Deutsche Bank’s Slump Deepens as Trading Hit Hurts Revenue
(Bloomberg) -- Deutsche Bank AG shrank for an eighth straight quarter in the final months of last year, leading Chief Executive Officer Christian Sewing to pledge yet more cost cuts as he seeks to persuade investors his turnaround plan can produce sustainable profits.
In a period that was overshadowed by market gyrations and images of police raiding the bank’s headquarters in November, revenue fell 2.4 percent, led by a slump in the key fixed-income trading business that did worse than peers. Sewing said the bank would return to “controlled” growth, a promise that eluded his predecessor, and said if revenue keeps disappointing, he’ll find more savings.
“Management has delivered on what is in their control in the medium term: cost, capital and liability optimization,” JPMorgan Chase & Co. analysts Kian Abouhossein and Amit Ranjan wrote in a note. “However, for now, we remain concerned about Deutsche Bank’s inability to turn around” fixed-income trading.
The prolonged revenue contraction is adding pressure on the CEO and Chairman Paul Achleitner to explore alternative fixes for Germany’s largest lender. Sewing, who only took over last year, has pleaded for patience with his strategy of expense controls and a scaled-back investment bank, but government is worried he may not succeed before the next economic slowdown.
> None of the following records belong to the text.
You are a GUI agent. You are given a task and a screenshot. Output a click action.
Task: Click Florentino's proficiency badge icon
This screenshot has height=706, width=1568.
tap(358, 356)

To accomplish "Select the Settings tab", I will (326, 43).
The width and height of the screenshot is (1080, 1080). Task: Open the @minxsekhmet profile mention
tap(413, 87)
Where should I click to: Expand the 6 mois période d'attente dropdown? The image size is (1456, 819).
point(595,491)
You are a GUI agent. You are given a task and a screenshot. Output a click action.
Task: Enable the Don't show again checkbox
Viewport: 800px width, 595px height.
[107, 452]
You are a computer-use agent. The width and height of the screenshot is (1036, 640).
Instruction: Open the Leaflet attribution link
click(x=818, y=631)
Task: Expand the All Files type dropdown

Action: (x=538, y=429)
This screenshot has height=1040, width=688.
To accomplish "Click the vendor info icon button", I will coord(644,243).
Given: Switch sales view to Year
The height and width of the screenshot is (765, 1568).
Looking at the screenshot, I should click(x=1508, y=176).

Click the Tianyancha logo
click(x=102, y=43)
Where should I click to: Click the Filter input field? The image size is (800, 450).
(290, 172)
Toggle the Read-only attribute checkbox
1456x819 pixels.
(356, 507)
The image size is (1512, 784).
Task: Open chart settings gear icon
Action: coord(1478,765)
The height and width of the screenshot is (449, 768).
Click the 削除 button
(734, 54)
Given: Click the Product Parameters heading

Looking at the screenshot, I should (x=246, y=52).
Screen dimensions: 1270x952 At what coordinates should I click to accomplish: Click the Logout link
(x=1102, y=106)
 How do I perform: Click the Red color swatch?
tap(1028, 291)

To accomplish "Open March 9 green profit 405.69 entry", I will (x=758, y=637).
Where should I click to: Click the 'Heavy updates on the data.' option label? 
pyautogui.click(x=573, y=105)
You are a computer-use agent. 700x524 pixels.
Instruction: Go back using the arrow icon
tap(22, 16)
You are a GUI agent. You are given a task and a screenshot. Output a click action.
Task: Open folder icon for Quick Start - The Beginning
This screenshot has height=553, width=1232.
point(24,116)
Top executives believe they may not be able to avoid a radical solution such as a government-brokered merger with Commerzbank AG unless they can show improvement this quarter, people familiar with their thinking have told Bloomberg.
“We feel we are in control of our destiny, we’re executing against our plans,” James von Moltke, Deutsche Bank’s chief financial officer, said in an interview on Bloomberg TV. Still, “there’s a lot of talk in the sector overall, that over time mergers, consolidation in the European banking sector would be sensible for a variety of reasons. We’ve tended to agree with that.”
Deutsche Bank fell 2.1 percent at 9:05 a.m. in Frankfurt trading. That extended a 4 percent decline Thursday after Bloomberg reported that a deal with Commerzbank may happen as early as mid-year. The stock lost more than half of its value last year.
Sewing delivered on a pledge to post the first annual profit in four years, with Deutsche Bank reporting net income after minority interests of 267 million euros for 2018, despite a bigger-than-expected loss in the final three months. The bank also achieved a target of keeping costs, adjusted for one-time items, to below 23 billion euros.
“If the revenue environment does not develop as we expect, we will seek additional savings,” Sewing said. “Beyond 2019, we are still committed to further reducing our costs and improving our cost-income ratio.”
|Other key details from Deutsche Bank’s fourth-quarter earnings:|
Sewing stepped up his target for adjusted costs, promising to keep them below 21.8 billion euros this year, compared with the 22 billion euros previously announced, and affirmed a plan to return at least 4 percent on tangible equity “despite a challenging market environment.”
But the key securities unit kept losing market share, particularly in fixed income trading, where revenue slumped 23 percent, but also in equities, which declined 0.8 percent. The lender’s U.S. peers on average reported a 17 percent drop in fixed-income trading and 4 percent higher equities revenue, according to Bloomberg Intelligence.
Von Moltke said that the raid “absolutely impacted” business in December. A group of about 170 law-enforcement officials searched the bank’s headquarters and other offices in late November, in a case tied to the Panama Papers, fueling market concern about potential legal fines. Sewing said at the time that the bank had considered the case closed, having examined it in 2016, when news about the Panama Papers first broke.
“Clearly being in the headlines in that way is unhelpful for client confidence,” von Moltke said. “We’ve gone some way to restoring that. There’s more work to do to communicate the nature of these issues.”
Germany’s largest bank has been facing declining revenue for four years, turning the shrinkage -- especially in the investment banking division -- into the top concern among investors and analysts alike and sparking speculation it may ultimately seek a merger with Commerzbank.
While a deal is viewed by some as an imperfect solution, the German government -- which on Wednesday slashed its economic growth forecast for this year -- has said it wants strong international banks to support Germany’s export-oriented companies. The country still owns a large stake in Commerzbank after a bailout. It doesn’t own a stake in Deutsche Bank.
Billionaire Stephen Feinberg’s Cerberus Capital Management, which owns large stakes in both lenders, wouldn’t stand in the way of a deal, people familiar with the matter have said. Qatar, already a large Deutsche Bank shareholder through two investment vehicles, has committed to increase its stake through the country’s sovereign wealth fund, Bloomberg reported this week.